Friday, April 13, 2012

Poetry Friday: Yellow Dress


Photo Credit

I'm enjoying the Progressive Poem (here's today's line), and it's got me thinking about how I usually write a poem. It's so different to be working with many sensibilities instead of just one. Usually my poems come entirely from my own brain, my own digesting of what's going on around and in me. Nobody else could write exactly what I do, in exactly the way I do.

Those ruminations made me think of my yellow dress. This poem comes from a memory that nobody else shares (except maybe Michelle, whom you'll meet in the second line).
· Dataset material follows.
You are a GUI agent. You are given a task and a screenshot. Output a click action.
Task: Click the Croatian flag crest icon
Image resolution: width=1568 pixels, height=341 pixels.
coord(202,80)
I found a picture of a yellow dress to illustrate the post, but the point is really the dream quality of the dress and all it's come to represent to me in those many (ahem) years since that summer afternoon.


Yellow Dress

One July afternoon in Paris
Michelle and I went into a little shop
and I tried on a yellow dress.

(I had a backpack full of
my Carte Orange and
my book of All the French Verbs Ever and
probably some poetry.
And, of course, a bunch of cliches.
I put down my backpack
to try on that dress.)

What a silky, flattering dress it was
and Michelle encouraged me to buy it
but I didn't
because it cost too much.

Probably my life would have been different
if I'd bought that dress.
I would have been beautiful
and irresistible
and my boyfriend would never have left me.
I would have worn sweatpants a lot less often
and taken better care of my skin
and not cried so much.

If I had bought that yellow dress
I bet I would be taller
and more confident
and weigh twenty pounds less.
I would be a better cook
and not so emotional
and I would wear cooler shoes.
I would write clear, incisive, convincing prose.
I would never yell at my children.
I would be altogether smoother
and more polished.

I looked great in that dress
(of course I was nineteen and hadn't had any babies yet)
and if I had bought it
(of course by now it would be faded by the tropical sun)
I would be a goddess
(of course I would have given it away years ago).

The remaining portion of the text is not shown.